Another issue that Lagrou takes a close look at in The Legacy of Nazi Occupation is the effective move by anti-Communist forces in the early postwar period (especially from 1947 on) to build a close tie between the Communist enemy and the strong existing anti-Fascist sentiment in the aftermath of the war. This is none other than the development of theories on and propaganda about Totalitarianism. The most famous theoretician of totalitarianism which conflates fascism with communism is Hannah Arendt. I blogged earlier some notes on an article about her by Samantha Power. I’m sure we can all think of other places we have seen this at work, whether it is our own textbooks, the speeches of Truman, or the essays of George Orwell. It is one of the fundamental theoretical building blocks of the deeply flawed binary between the “free world” and the Communist evil empire we struggled against in the Cold War—one which was and continues to be selectively applied as political expedience requires.
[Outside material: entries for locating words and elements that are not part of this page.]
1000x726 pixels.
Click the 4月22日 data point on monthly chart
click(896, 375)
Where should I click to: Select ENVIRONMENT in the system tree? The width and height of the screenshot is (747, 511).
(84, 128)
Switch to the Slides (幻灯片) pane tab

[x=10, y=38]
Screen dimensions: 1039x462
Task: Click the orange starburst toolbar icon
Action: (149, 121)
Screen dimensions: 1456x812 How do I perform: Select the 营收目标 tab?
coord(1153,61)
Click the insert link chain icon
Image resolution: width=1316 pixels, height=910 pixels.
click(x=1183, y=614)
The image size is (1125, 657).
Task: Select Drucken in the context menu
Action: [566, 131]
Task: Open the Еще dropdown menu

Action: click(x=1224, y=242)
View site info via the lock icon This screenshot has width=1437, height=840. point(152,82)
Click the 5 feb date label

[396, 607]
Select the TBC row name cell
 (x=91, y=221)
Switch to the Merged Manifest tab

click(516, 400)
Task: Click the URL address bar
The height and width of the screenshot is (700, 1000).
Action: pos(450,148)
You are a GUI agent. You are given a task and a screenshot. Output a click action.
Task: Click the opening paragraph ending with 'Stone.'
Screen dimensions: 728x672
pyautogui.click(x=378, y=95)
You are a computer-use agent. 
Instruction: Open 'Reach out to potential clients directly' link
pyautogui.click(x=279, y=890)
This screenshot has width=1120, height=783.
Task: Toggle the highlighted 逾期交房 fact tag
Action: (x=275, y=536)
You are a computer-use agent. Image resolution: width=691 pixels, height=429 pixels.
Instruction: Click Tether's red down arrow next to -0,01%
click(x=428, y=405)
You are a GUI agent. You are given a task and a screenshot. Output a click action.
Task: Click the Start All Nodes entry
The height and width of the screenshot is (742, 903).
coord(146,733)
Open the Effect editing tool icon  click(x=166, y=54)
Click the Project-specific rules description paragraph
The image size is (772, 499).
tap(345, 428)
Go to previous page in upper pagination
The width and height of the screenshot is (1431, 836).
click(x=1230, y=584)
Lagrou focuses in on the specific ways this link is found in the postwar resistance/veteran associations, the associations of wartime victims and generally how, “the memory of Nazi persecution became the battle horse of anti-Communism.” (269) Lagrou notes that the early postwar anti-fascist organizations and the anti-totalitarian memories of the cold war shared one major feature in common from the start:

“They systematically obscured the specificity of the genocide. The anti-fascist discourse assimilated all victims of fascism with anti-fascists. The genocide was not recognised as distinct from the overall anti-fascist martyrdom….The anti-totalitarian discourse was more exclusive; its freedom fighters were mostly recruited from nationalist resistance circles, who did not admit victims of the genocide to their clubs. Above all, not only did it obscure the genocide, but genocide was strictly incompatible with its aim. An assimilation betwen Nazi persecution and the Gulag essentially required the omission of genocide.” (285)

In other words, in the Cold War anti-totalitarian rhetoric, the general oppression and the concentration camps (for forced labor, PoWs, and Jews - all mashed together in one category) of Nazi occupation were placed in parallel to the Gulag as its central and most powerful symbol. However, as Lagrou and I’m sure others show, however, this is requires forgetting the specificity of the holocaust—the memory of which resists all attempts to be dragged into a simple Fascism=Communism equation.

Of course, the anti-totalitarian discourse of our own side in the Cold War certainly shares parallels to a similarly reductive discourses related to fascism and imperialism that were popular under Communism. However, it might be worth reminding ourselves of the interesting early postwar genesis and historical consequences of some the most compelling ideas of recent generations. In this specific case, the rapid shift to a dominant anti-totalitarian ideology equating fascism with communism greatly served the radicalization of anti-communism in Western Europe and as Lagrou shows throughout his book, had devastating consequences for Communist resistance fighters or other Communist victims of Nazi persecution repatriated after the war.